3-point test crosses in genetics x-linked?

we are doing a cross in which an F1 female and F1 male are crossed to produce.


p + bt -9 - double cross over


+ w + - 6 - double cross over


p w Bt- 90 - single cross over


+ + + - 95 - single cross over


+ + bt - 424 - parental types


p w + - 376 - parental types





these are only male offspring. The question asked you to construct a linkage map (all traits are recessive and X-linked)


you are missing the other 2 single crossovers ( p + + and + w bt)





p is the center on the map...





map units from white eyes (located at 1.5 MU) to p is 20 MU





The question is if you don't have the other S.C.O how do you determine the distance from p to bt???

3-point test crosses in genetics x-linked?
Assuming no interference, then p(double) should be equal to p(single 1) x p(single2), so this would mean that p(single2) =p(double)/p(single 1). However, we don't have a direct way of measuring these since it requires knowing the total number of offspring. This will be 1000 (observed) + missing singles(N). As a rough estimate it will be .015/.185=.081. More precisely, the value is N/(100+N)= (15/(100+N))/(185/(1000+N))





However: if the distance w--p is given as 18.5 (20-1.5) and the calculated value 185/1000 gives the same, then it would seem that there are *no* other singles, implying a map distance of zero. But, it that is true, then you would not expect any double cross overs either.





Bottom line: there is something odd about the cross, or about the presented data. it can't all be right.
Reply:I believe you must ask your extra y chromosome.

= Brief 1 =
Summarize the test-cross thread in two sentences.
= Brief 2 =
Reproduce the passage of the test-cross thread starting with "Bottom line: there" and going on through "extra y chromosome.".
Draw only on the test-cross thread, not on the material that comes after it.

= Data for analysis =

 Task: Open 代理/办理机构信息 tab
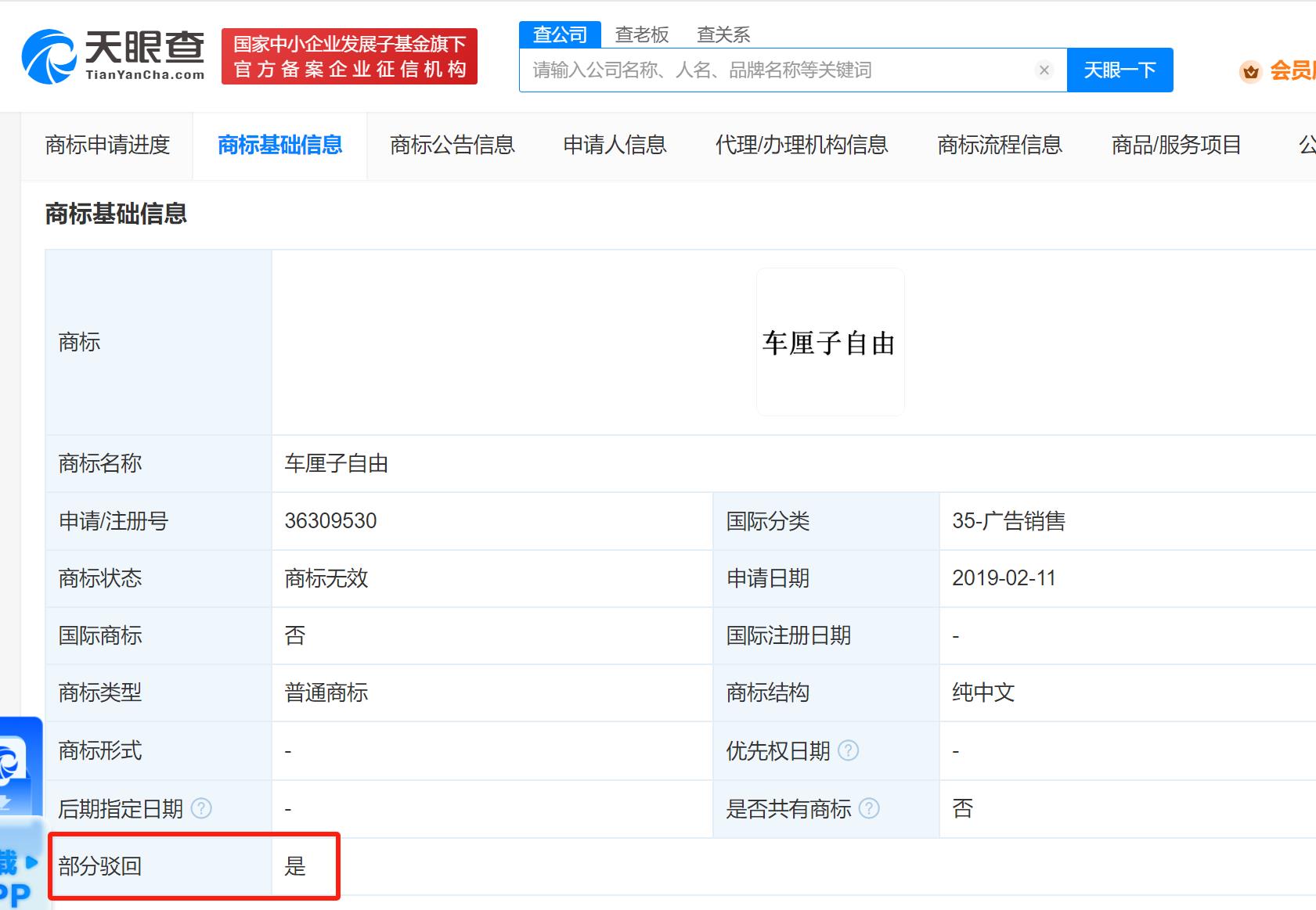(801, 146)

...

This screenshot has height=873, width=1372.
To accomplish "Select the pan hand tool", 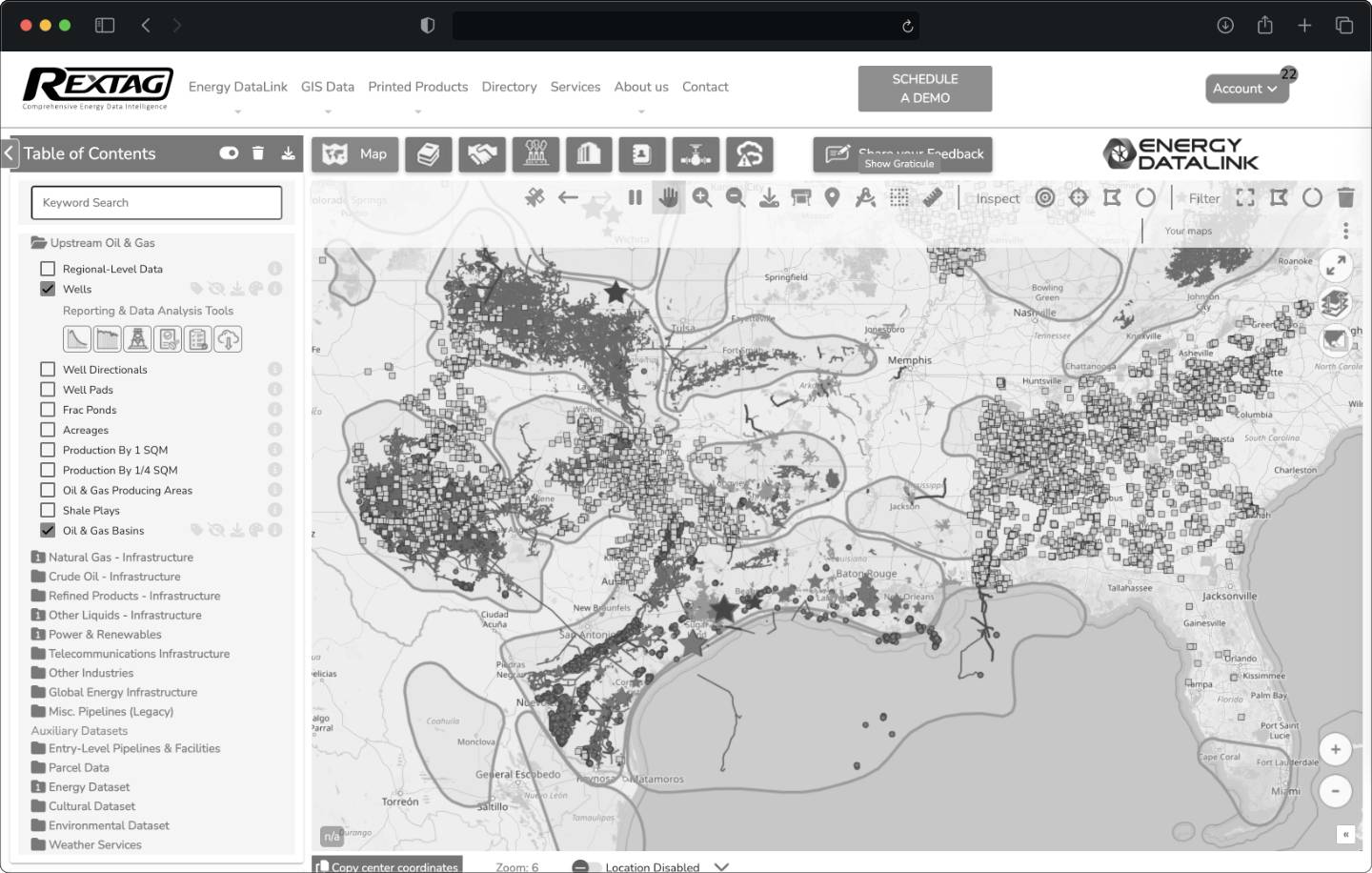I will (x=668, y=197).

* * *

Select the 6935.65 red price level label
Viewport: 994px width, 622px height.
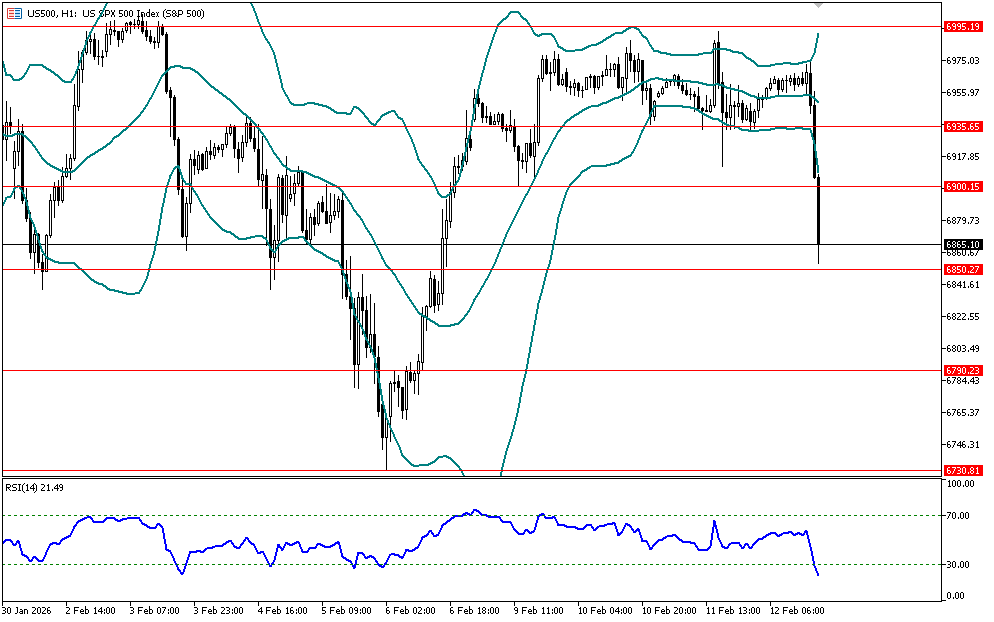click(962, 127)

= Your response 1 =
A poster lists male offspring counts from a three-point cross of an F1 female and F1 male in which all traits are recessive and X-linked, notes that two single-crossover classes are missing, and asks how to find the distance from p to bt without them. A response says that, assuming no interference, the double-crossover frequency equals the product of the two single-crossover frequencies, which gives a rough estimate of .015/.185 = .081, but also argues that the cross or the presented data cannot all be right.

= Your response 2 =
Bottom line: there is something odd about the cross, or about the presented data. it can't all be right.
Reply:I believe you must ask your extra y chromosome.